Just a word of advice for consideration. Every relationship thread on the Dope functions as a Rorschach test for each poster’s individual view of relationships. This includes their past relationship drama, gender biases, wonderful marriages or exes from hell. I have never seen posters make such broad and uncharitable assumptions about people as they do in relationship threads (I am speaking in generalities, not commenting on responses in this thread specifically.) As a result, I have concluded that nobody will ever get unbiased advice about relationships on this board. Which isn’t to say that you won’t get good advice sometimes. Just try to keep in mind that, as much as you would like it to be, this thread is not about you, it’s about everyone else’s biased assumptions about what relationships are. This also means that whatever is said about you or your wife, it’s neither well-informed about your specific situation, nor is it personal.
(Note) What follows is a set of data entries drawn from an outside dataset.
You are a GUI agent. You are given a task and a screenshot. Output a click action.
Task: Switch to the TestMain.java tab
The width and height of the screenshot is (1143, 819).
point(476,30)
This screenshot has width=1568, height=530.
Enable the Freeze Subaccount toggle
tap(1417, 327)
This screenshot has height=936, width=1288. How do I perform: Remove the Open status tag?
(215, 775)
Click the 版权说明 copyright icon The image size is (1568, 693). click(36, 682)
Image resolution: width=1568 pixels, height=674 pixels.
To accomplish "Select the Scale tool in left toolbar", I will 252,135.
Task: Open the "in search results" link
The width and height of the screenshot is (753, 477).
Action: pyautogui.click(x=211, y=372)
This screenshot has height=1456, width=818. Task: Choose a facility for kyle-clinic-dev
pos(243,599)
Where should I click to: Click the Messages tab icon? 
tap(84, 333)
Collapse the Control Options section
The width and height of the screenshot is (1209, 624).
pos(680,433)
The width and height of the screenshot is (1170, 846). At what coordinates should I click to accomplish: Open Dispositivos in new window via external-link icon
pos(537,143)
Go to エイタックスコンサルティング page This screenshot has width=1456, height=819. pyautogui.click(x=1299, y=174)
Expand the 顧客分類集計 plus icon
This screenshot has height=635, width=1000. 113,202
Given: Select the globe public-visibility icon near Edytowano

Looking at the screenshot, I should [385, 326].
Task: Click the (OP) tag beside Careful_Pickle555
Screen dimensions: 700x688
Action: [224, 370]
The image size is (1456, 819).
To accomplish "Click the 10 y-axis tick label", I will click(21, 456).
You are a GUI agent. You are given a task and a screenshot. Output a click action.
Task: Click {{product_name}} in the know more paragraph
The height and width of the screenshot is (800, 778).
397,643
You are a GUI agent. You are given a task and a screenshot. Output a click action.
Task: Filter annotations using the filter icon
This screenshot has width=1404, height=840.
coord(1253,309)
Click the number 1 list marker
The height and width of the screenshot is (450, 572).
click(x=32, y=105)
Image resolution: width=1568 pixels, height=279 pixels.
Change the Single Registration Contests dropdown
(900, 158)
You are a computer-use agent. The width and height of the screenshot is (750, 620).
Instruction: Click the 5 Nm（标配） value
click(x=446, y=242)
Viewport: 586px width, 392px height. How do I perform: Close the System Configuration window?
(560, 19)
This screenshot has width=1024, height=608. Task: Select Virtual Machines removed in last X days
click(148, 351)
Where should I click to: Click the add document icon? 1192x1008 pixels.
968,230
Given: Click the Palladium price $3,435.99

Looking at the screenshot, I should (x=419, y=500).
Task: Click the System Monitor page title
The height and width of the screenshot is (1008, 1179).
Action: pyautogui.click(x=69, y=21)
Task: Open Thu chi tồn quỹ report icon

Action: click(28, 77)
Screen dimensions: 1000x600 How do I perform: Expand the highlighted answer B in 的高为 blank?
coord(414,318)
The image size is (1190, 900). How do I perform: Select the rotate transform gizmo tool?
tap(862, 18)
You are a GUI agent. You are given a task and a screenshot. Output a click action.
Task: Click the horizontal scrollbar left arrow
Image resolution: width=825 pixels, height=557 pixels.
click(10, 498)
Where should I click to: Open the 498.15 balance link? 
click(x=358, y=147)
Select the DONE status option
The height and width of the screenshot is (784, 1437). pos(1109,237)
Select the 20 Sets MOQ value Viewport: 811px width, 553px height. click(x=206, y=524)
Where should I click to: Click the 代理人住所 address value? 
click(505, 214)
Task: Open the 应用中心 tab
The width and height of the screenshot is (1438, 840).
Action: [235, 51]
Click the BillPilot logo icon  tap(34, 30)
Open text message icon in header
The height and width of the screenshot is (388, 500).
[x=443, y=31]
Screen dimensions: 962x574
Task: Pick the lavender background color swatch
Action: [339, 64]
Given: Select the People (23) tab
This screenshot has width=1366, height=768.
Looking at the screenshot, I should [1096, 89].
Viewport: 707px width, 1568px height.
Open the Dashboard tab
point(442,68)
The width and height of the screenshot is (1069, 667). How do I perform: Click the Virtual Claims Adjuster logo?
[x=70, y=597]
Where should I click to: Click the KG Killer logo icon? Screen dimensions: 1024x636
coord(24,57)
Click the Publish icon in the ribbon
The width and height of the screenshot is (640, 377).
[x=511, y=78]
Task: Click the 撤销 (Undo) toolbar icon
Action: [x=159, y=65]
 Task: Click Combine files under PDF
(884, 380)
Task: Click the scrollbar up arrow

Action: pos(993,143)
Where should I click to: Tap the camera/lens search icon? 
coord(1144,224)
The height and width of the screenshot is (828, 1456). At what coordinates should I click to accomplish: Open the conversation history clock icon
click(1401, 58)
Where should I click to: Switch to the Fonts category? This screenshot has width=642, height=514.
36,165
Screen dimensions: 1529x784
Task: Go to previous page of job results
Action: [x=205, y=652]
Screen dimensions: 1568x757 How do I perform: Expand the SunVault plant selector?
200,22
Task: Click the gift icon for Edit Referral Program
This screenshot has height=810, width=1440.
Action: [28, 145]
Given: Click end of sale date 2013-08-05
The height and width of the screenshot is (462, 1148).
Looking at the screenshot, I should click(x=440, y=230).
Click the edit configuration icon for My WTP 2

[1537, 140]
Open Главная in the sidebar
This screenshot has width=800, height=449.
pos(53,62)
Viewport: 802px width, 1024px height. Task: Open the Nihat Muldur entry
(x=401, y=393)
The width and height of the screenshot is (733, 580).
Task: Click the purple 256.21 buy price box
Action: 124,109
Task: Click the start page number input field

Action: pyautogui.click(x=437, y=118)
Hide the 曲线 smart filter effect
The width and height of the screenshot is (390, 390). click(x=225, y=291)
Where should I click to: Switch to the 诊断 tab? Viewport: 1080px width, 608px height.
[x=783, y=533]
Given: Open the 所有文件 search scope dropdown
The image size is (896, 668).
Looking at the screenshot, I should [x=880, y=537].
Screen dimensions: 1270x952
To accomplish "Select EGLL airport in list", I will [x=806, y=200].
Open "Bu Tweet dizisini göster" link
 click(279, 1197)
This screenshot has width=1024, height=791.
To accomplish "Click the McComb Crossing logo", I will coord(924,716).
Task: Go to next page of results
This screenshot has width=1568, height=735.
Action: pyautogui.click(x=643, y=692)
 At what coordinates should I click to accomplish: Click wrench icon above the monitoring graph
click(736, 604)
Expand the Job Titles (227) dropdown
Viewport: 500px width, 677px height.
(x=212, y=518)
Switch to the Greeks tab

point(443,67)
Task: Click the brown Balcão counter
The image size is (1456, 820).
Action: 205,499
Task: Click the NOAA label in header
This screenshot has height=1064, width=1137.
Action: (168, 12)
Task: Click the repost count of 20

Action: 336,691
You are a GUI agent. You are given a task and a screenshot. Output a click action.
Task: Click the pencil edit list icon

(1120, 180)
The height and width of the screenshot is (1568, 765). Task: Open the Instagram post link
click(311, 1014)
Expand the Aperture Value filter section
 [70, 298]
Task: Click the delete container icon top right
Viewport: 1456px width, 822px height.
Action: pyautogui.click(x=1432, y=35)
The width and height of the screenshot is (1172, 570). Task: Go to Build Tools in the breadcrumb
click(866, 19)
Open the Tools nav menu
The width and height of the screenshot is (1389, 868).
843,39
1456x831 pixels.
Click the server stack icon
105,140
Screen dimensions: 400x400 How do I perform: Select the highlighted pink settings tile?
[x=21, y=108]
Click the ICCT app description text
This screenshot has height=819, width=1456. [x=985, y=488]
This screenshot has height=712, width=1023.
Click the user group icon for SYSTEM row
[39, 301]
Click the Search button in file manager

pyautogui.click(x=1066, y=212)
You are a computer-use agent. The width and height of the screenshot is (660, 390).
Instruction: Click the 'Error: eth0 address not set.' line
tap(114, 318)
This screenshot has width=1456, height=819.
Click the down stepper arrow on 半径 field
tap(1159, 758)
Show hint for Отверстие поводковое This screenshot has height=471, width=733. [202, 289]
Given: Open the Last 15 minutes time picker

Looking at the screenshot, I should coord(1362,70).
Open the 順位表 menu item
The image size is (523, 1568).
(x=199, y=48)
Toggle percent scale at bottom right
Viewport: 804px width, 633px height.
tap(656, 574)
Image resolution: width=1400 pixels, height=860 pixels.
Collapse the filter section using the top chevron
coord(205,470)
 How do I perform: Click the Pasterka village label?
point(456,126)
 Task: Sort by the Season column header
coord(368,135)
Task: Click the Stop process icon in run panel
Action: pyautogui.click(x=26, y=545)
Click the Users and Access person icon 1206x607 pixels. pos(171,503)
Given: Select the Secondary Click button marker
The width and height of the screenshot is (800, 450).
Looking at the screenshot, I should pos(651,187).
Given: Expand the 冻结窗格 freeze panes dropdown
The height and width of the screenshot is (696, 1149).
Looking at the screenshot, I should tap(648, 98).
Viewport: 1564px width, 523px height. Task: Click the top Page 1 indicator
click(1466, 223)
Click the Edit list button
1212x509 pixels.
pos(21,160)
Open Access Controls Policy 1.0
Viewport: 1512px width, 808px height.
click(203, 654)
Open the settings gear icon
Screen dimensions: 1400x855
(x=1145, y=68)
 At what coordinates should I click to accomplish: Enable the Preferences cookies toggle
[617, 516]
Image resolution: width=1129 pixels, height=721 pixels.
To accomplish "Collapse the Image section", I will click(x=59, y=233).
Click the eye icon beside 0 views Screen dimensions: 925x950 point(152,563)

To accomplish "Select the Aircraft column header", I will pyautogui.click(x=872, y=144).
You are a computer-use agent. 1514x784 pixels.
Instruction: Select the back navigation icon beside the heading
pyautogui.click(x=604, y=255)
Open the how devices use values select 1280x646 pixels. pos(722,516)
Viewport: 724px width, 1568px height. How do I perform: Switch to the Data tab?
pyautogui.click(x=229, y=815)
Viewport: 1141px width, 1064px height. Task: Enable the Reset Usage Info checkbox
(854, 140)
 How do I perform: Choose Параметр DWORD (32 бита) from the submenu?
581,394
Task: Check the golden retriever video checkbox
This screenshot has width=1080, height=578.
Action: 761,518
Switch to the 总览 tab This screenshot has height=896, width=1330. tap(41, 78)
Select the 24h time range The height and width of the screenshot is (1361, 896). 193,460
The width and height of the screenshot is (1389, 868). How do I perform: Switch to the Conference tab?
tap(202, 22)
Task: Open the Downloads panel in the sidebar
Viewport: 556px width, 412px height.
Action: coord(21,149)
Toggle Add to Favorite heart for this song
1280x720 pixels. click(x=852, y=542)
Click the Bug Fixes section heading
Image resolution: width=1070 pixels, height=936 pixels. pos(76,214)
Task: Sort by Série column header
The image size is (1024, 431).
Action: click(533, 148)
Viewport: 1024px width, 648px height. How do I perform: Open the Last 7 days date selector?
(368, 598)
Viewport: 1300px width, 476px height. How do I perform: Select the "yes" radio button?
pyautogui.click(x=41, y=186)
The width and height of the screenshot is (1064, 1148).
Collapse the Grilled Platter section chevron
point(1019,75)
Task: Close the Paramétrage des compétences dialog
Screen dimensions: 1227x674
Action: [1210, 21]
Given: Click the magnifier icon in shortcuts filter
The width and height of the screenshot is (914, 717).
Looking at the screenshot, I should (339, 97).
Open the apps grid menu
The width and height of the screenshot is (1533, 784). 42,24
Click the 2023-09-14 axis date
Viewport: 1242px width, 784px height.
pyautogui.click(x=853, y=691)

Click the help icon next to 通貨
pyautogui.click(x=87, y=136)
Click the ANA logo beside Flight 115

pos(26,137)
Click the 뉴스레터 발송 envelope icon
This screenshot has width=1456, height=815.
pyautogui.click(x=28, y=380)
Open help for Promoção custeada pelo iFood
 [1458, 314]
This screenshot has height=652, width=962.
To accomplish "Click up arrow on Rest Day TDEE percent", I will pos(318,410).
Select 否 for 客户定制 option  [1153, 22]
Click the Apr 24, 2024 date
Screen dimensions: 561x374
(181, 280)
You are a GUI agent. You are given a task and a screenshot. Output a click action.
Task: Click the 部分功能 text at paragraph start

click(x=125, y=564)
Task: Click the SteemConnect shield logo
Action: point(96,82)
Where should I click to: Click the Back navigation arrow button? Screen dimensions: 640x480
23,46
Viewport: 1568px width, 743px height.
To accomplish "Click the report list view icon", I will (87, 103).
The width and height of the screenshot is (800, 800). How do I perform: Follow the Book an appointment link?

My own bias is that I’ve been happily married for almost 12 years to a man I love so much I sometimes go to the grocery store with him just so I can spend time with him. (I hate grocery shopping.) We don’t share every activity, but we share many. My takeaway was: ‘‘They’ve been married 26 years and he clearly prefers her company. So probably whatever they have been doing is working.’’ It’s also clear that you’re fed up with your friend, and it’s not based on a single incident.
I recently signed up for a Tai Chi class with a friend that took away a good three hour chunk of time I could be spending with my husband during the week. I went to one class, was not personally enthralled by it, and said, to my friend, ‘‘I have many competing priorities right now, I didn’t have the best time at this class, and I’d rather spend time with my husband than do this every Wednesday for the next three months.’’
She was like, ‘‘Yeah, I totally get it if you have higher priorities.’’ She is 23. She is exhibiting, in my opinion, more maturity than your friend.
I also go to a coffee house every other Tuesday to [del]waste time talking[/del] work on writing with this same friend, so it’s not like I’m incapable of doing things on my own, and I certainly do not neglect my friendships.
If your friend was disappointed, he could have just said that, rather than insulting your marriage to make his point. That, IMO, is what makes his response immature.